─── FONTE ───

Credo che la limitazione sia una scelta opportuna, salvo poi discutere l'ambito, che, però, non è sicuramente compito mio. È una scelta di opportunità - non so neppure se sia proprio di una legge delega fissare limiti in modo troppo rigido - ma certamente, se può ammettersi in campo minorile un'estensione così ampia come quella che ha avuto il probation con l'articolo 28 della legge minorile, per quanto riguarda i maggiorenni una maggiore cautela, a mio avviso, si rende opportuna.
Non mi pare che la delega indichi una durata massima, come, invece, avviene nella proposta Ferranti. Credo che forse anche da questo punto di vista sia opportuno che si stabilisca una durata massima della sospensione. Anche in questo caso, se posso permettermi un suggerimento - ma certamente i parlamentari sono molto più in grado di svolgere una valutazione, e anche gli operatori che sentiranno domani potranno fornire un'indicazione molto più probante della mia - potrebbe essere opportuno stabilire la durata, ma con una direttiva di delega che mantenga una determinata elasticità.

─── MATERIALE FORNITO ───

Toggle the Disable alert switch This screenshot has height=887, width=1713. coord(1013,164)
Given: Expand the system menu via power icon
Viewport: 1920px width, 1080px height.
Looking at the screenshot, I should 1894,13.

───

COSA FARE:
Per favore, ripeti parola per parola il brano della fonte, tutto ciò che va da "Non mi pare" fino a "una determinata elasticità.".

LA RISPOSTA:
Non mi pare che la delega indichi una durata massima, come, invece, avviene nella proposta Ferranti. Credo che forse anche da questo punto di vista sia opportuno che si stabilisca una durata massima della sospensione. Anche in questo caso, se posso permettermi un suggerimento - ma certamente i parlamentari sono molto più in grado di svolgere una valutazione, e anche gli operatori che sentiranno domani potranno fornire un'indicazione molto più probante della mia - potrebbe essere opportuno stabilire la durata, ma con una direttiva di delega che mantenga una determinata elasticità.